Former Professor Emeritus of the Philosophy of Mind and Language, University of California, Berkeley

John Rogers Searle is an American philosopher and currently the Slusser Professor of Philosophy at the University of California, Berkeley.

John Searle began his college education at the University of Wisconsin-Madison, and in his junior year became a Rhodes Scholar at Oxford University, where he obtained all of his university degrees, BA, MA and DPhil. He also had his first faculty position as a Lecturer at Christ Church Oxford. While an undergraduate at the University of Wisconsin, Searle was the secretary of “Students against Joseph McCarthy”. McCarthy was then the junior Senator from Wisconsin.

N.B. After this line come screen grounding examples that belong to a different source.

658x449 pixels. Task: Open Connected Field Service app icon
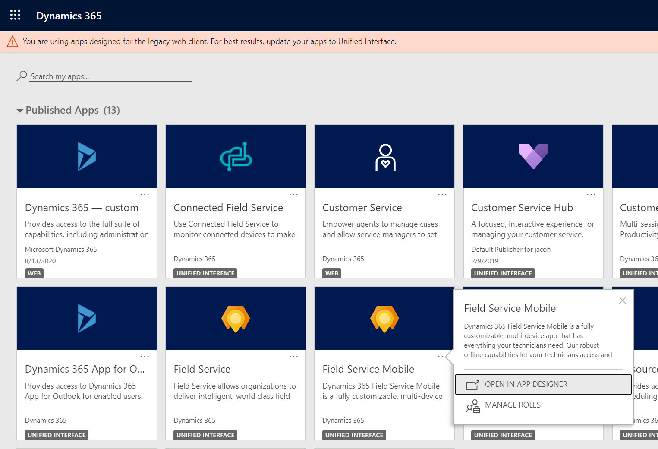(x=236, y=156)
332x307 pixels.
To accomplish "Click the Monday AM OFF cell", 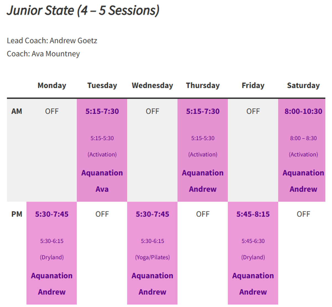I will (x=52, y=111).
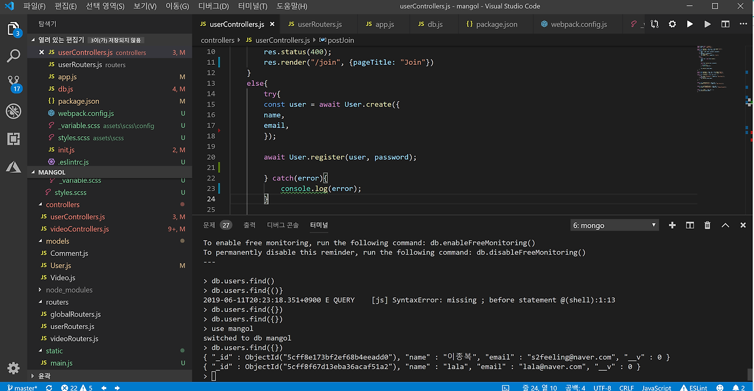This screenshot has height=391, width=754.
Task: Open the Search view in activity bar
Action: [13, 56]
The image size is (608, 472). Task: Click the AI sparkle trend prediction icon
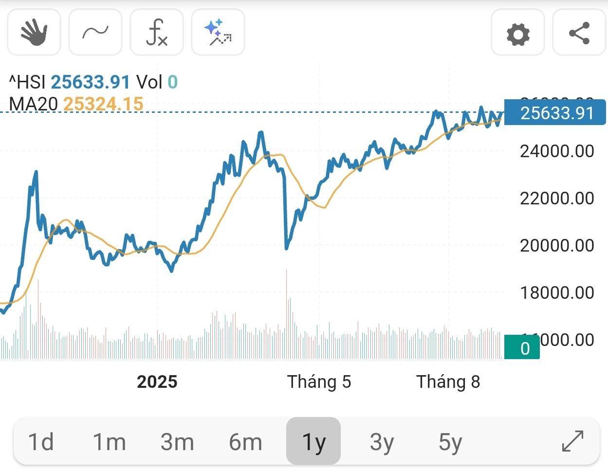[x=218, y=33]
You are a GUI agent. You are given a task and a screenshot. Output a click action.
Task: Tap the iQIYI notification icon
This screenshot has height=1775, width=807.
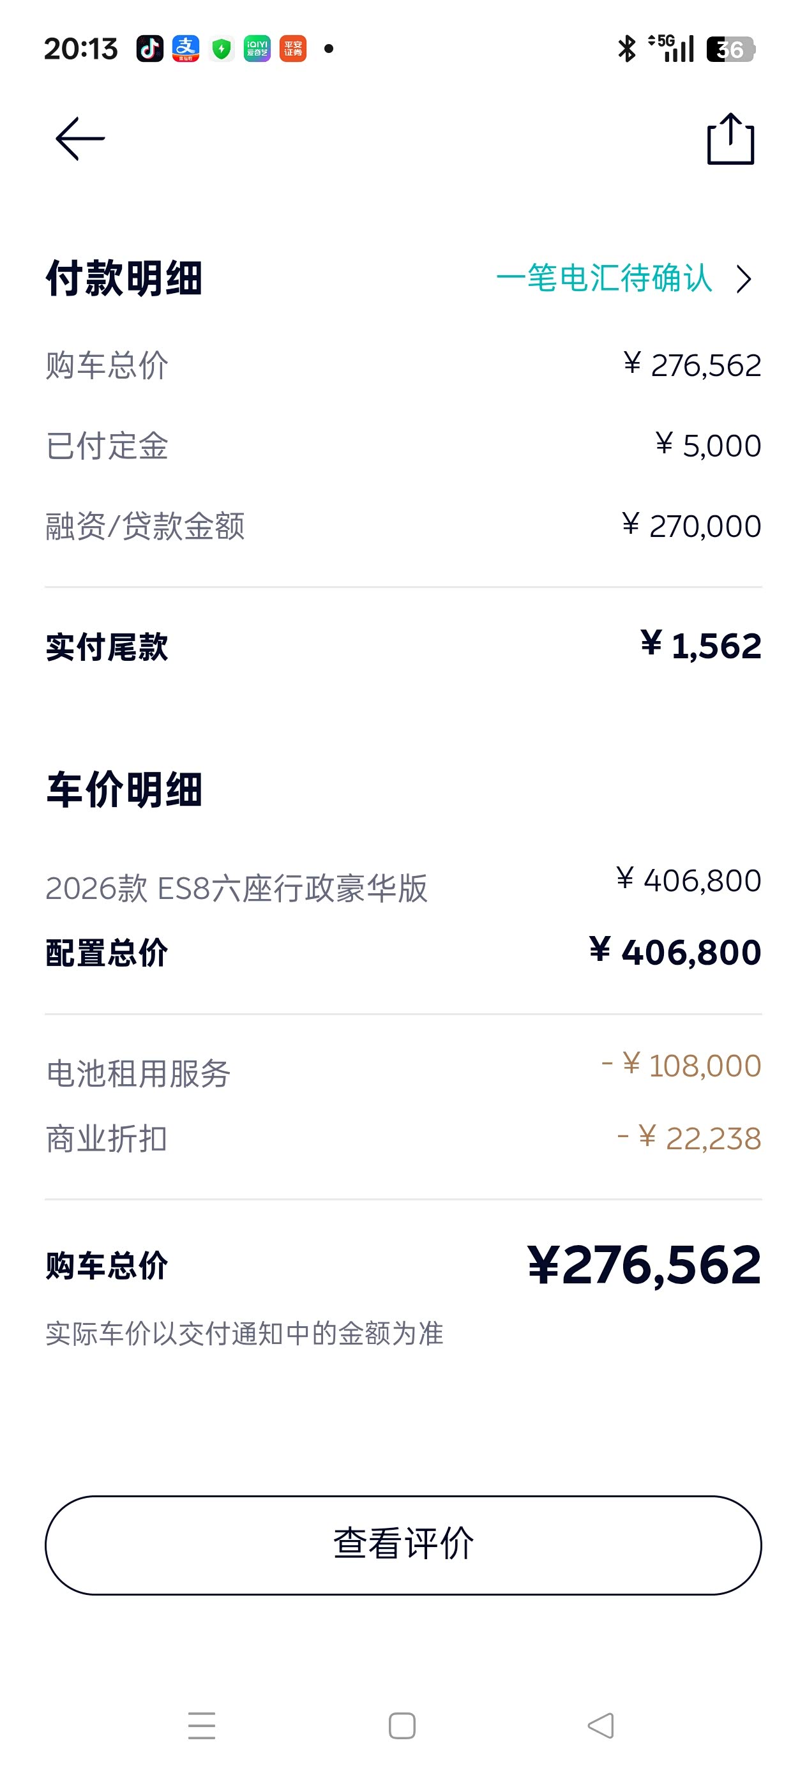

Searle is noted for his contributions to the Philosophy of Language, Philosophy of Mind and Philosophy of Society. He has published 18 books, over 200 articles, and his works have been translated into 21 languages.  His early work, which did a great deal to establish his reputation, was on speech acts. He attempted to develop the ideas of his teacher J.L. Austin who invented the subject of speech acts. The principle thesis of the book is that speaking a language is essentially engaging in a rule-governed form of behavior and Searle attempts to state the rules of several different principle kinds of speech acts. Among his other important works on language is Expression and Meaning: Studies in the Theory of Speech Acts. This book attempts to develop further the basic ideas of speech acts and to discuss a number of problems not discussed in his earlier works.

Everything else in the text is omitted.